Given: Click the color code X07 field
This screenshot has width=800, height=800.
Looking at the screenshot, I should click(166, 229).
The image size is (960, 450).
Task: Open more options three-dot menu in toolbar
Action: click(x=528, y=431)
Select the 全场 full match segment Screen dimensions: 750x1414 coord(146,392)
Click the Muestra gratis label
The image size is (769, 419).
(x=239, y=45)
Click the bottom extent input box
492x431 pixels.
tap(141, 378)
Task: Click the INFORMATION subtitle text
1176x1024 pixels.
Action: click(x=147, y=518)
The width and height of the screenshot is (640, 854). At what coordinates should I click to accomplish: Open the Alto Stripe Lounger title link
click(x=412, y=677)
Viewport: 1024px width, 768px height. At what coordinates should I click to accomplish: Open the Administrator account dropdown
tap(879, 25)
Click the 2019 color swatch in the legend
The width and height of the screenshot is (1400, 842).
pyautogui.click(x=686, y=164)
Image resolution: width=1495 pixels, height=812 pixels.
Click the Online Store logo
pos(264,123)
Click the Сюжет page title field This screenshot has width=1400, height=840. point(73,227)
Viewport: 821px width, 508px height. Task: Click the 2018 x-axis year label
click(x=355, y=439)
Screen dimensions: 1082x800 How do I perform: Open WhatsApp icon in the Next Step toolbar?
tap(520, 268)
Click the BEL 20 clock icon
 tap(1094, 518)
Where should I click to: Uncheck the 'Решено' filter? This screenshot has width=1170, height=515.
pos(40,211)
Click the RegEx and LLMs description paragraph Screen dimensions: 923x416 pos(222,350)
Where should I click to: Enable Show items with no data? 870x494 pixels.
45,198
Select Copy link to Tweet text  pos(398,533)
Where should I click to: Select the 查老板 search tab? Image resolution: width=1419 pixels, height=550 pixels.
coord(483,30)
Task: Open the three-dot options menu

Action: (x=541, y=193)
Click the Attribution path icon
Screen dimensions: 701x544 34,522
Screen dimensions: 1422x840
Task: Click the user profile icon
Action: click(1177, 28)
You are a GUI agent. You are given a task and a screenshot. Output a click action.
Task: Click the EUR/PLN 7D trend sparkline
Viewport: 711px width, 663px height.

■ ■ ■ ■ ■ ■ ■

*TASK INSTRUCTIONS*. Put the material above into a Markdown table with the columns n and Line, one row per line, numbering the rows in order and leaving out any blank lines.

*RESPONSE TO THIS EXERCISE*.
| n | Line |
|---|---|
| 1 | Given: Click the color code X07 field |
| 2 | This screenshot has width=800, height=800. |
| 3 | Looking at the screenshot, I should click(166, 229). |
| 4 | The image size is (960, 450). |
| 5 | Task: Open more options three-dot menu in toolbar |
| 6 | Action: click(x=528, y=431) |
| 7 | Select the 全场 full match segment Screen dimensions: 750x1414 coord(146,392) |
| 8 | Click the Muestra gratis label |
| 9 | The image size is (769, 419). |
| 10 | (x=239, y=45) |
| 11 | Click the bottom extent input box |
| 12 | 492x431 pixels. |
| 13 | tap(141, 378) |
| 14 | Task: Click the INFORMATION subtitle text |
| 15 | 1176x1024 pixels. |
| 16 | Action: click(x=147, y=518) |
| 17 | The width and height of the screenshot is (640, 854). At what coordinates should I click to accomplish: Open the Alto Stripe Lounger title link |
| 18 | click(x=412, y=677) |
| 19 | Viewport: 1024px width, 768px height. At what coordinates should I click to accomplish: Open the Administrator account dropdown |
| 20 | tap(879, 25) |
| 21 | Click the 2019 color swatch in the legend |
| 22 | The width and height of the screenshot is (1400, 842). |
| 23 | pyautogui.click(x=686, y=164) |
| 24 | Image resolution: width=1495 pixels, height=812 pixels. |
| 25 | Click the Online Store logo |
| 26 | pos(264,123) |
| 27 | Click the Сюжет page title field This screenshot has width=1400, height=840. point(73,227) |
| 28 | Viewport: 821px width, 508px height. Task: Click the 2018 x-axis year label |
| 29 | click(x=355, y=439) |
| 30 | Screen dimensions: 1082x800 How do I perform: Open WhatsApp icon in the Next Step toolbar? |
| 31 | tap(520, 268) |
| 32 | Click the BEL 20 clock icon |
| 33 |  tap(1094, 518) |
| 34 | Where should I click to: Uncheck the 'Решено' filter? This screenshot has width=1170, height=515. |
| 35 | pos(40,211) |
| 36 | Click the RegEx and LLMs description paragraph Screen dimensions: 923x416 pos(222,350) |
| 37 | Where should I click to: Enable Show items with no data? 870x494 pixels. |
| 38 | 45,198 |
| 39 | Select Copy link to Tweet text  pos(398,533) |
| 40 | Where should I click to: Select the 查老板 search tab? Image resolution: width=1419 pixels, height=550 pixels. |
| 41 | coord(483,30) |
| 42 | Task: Open the three-dot options menu |
| 43 | Action: (x=541, y=193) |
| 44 | Click the Attribution path icon |
| 45 | Screen dimensions: 701x544 34,522 |
| 46 | Screen dimensions: 1422x840 |
| 47 | Task: Click the user profile icon |
| 48 | Action: click(1177, 28) |
| 49 | You are a GUI agent. You are given a task and a screenshot. Output a click action. |
| 50 | Task: Click the EUR/PLN 7D trend sparkline |
| 51 | Viewport: 711px width, 663px height. |